Item position entries:
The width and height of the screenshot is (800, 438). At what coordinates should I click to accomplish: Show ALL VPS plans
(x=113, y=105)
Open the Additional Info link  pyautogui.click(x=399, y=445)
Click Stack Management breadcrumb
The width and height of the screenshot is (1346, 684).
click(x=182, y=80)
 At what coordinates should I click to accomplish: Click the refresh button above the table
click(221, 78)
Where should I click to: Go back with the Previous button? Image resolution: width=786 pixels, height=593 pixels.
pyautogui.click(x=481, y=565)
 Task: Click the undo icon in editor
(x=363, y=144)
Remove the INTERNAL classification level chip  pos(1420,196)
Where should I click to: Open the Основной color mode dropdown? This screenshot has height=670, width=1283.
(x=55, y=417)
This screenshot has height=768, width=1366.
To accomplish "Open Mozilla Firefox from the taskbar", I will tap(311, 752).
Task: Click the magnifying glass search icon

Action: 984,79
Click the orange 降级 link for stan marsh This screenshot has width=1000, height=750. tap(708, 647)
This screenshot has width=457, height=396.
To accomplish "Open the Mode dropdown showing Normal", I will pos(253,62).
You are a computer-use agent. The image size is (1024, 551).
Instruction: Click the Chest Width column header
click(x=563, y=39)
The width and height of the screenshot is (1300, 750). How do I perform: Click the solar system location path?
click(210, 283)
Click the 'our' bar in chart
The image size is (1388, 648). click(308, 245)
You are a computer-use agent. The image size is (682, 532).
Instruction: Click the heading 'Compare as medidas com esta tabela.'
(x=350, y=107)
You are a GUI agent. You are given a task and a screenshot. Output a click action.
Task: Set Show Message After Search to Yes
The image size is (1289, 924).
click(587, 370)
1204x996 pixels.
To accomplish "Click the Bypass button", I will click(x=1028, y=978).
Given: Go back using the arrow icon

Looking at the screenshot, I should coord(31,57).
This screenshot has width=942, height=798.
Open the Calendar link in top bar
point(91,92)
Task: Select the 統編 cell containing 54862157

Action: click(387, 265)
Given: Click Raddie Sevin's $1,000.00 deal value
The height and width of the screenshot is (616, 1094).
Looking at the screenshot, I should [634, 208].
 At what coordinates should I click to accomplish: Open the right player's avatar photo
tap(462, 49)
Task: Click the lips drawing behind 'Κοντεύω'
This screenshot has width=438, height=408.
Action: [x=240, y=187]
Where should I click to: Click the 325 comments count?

| Task requirements |
Copy out every one of the entries above, line for line, with no changes.

| Complete answer |
The width and height of the screenshot is (800, 438). At what coordinates should I click to accomplish: Show ALL VPS plans
(x=113, y=105)
Open the Additional Info link  pyautogui.click(x=399, y=445)
Click Stack Management breadcrumb
The width and height of the screenshot is (1346, 684).
click(x=182, y=80)
 At what coordinates should I click to accomplish: Click the refresh button above the table
click(221, 78)
Where should I click to: Go back with the Previous button? Image resolution: width=786 pixels, height=593 pixels.
pyautogui.click(x=481, y=565)
 Task: Click the undo icon in editor
(x=363, y=144)
Remove the INTERNAL classification level chip  pos(1420,196)
Where should I click to: Open the Основной color mode dropdown? This screenshot has height=670, width=1283.
(x=55, y=417)
This screenshot has height=768, width=1366.
To accomplish "Open Mozilla Firefox from the taskbar", I will tap(311, 752).
Task: Click the magnifying glass search icon

Action: 984,79
Click the orange 降级 link for stan marsh This screenshot has width=1000, height=750. tap(708, 647)
This screenshot has width=457, height=396.
To accomplish "Open the Mode dropdown showing Normal", I will pos(253,62).
You are a computer-use agent. The image size is (1024, 551).
Instruction: Click the Chest Width column header
click(x=563, y=39)
The width and height of the screenshot is (1300, 750). How do I perform: Click the solar system location path?
click(210, 283)
Click the 'our' bar in chart
The image size is (1388, 648). click(308, 245)
You are a computer-use agent. The image size is (682, 532).
Instruction: Click the heading 'Compare as medidas com esta tabela.'
(x=350, y=107)
You are a GUI agent. You are given a task and a screenshot. Output a click action.
Task: Set Show Message After Search to Yes
The image size is (1289, 924).
click(587, 370)
1204x996 pixels.
To accomplish "Click the Bypass button", I will click(x=1028, y=978).
Given: Go back using the arrow icon

Looking at the screenshot, I should coord(31,57).
This screenshot has width=942, height=798.
Open the Calendar link in top bar
point(91,92)
Task: Select the 統編 cell containing 54862157

Action: click(387, 265)
Given: Click Raddie Sevin's $1,000.00 deal value
The height and width of the screenshot is (616, 1094).
Looking at the screenshot, I should [634, 208].
 At what coordinates should I click to accomplish: Open the right player's avatar photo
tap(462, 49)
Task: Click the lips drawing behind 'Κοντεύω'
This screenshot has width=438, height=408.
Action: [x=240, y=187]
Where should I click to: Click the 325 comments count?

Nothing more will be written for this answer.